= Aaron B. Lerner =

American medical researcher and physician

Aaron Bunsen Lerner (September 21, 1920 – February 3, 2007) was an American physician, researcher and professor who is known for the discovery of melatonin. He was the first chair of the Department of Dermatology at Yale University.

==Life and career==
Born in 1920 in Minneapolis, Lerner received his medical degree and a PhD in chemistry from the University of Minnesota in 1945. After teaching at the universities of Michigan and Oregon, he joined the Yale University School of Medicine as an associate professor of medicine in 1955. The following year he became director of the dermatology section within the Department of Internal Medicine, and when the Department of Dermatology was established in 1971 he was appointed its first chair. When Professor Lerner retired in 1991, he was named a Professor Emeritus of Dermatology. He was in 1973 elected to membership in the National Academy of Sciences (Medical physiology and metabolism).

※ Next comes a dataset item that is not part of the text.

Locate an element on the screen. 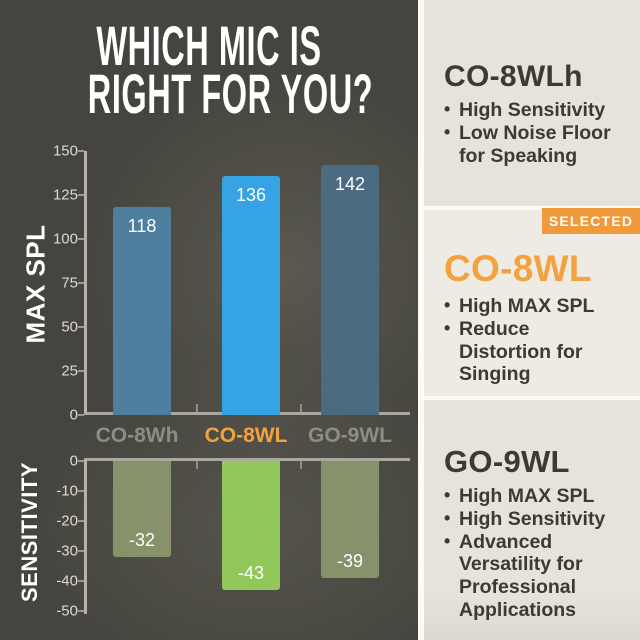  y-tick-label: -40 is located at coordinates (67, 581).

Lerner is perhaps best known for leading the team of researchers who isolated and named, in 1958, the hormone melatonin. He was an expert in the metabolic basis of inherited diseases, particularly vitiligo for which he, in the 1980s, developed a skin transplantation therapy. Lerner also isolated the compound melanocyte-stimulating hormone (MSH).

Lerner was married to Marguerite Rush Lerner, an author of children's books and a book about admission to medical school (Medical School: The Interview and the Applicant). Their two sons are both dermatologists.